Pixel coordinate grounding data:

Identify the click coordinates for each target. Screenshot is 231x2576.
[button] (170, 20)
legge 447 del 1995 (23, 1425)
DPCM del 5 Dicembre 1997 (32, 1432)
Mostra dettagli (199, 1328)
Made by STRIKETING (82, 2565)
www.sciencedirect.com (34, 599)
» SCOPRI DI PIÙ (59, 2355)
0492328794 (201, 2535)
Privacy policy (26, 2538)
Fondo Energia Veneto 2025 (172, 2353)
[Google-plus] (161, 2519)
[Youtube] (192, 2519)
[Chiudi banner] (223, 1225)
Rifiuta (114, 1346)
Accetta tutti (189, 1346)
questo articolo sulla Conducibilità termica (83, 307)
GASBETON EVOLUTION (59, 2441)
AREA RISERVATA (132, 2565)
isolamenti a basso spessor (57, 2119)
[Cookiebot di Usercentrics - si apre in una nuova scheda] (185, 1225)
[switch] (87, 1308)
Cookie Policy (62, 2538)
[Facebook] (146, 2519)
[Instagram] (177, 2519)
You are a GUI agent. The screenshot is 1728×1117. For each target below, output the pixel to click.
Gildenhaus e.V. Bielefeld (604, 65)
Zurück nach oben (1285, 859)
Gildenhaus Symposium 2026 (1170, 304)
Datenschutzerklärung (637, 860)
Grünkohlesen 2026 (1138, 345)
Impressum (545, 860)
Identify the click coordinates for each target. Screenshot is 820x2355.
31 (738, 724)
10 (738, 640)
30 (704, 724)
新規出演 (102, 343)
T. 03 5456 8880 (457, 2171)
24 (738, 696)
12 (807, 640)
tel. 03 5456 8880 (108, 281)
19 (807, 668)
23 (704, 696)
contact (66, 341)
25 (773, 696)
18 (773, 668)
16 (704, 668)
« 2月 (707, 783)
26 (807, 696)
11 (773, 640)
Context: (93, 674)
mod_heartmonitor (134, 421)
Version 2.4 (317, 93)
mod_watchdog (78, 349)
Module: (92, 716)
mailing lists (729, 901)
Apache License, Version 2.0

Work task | Could you work out how many lines above contain the string "coordinates"? Only the number should be given.

Response below | 2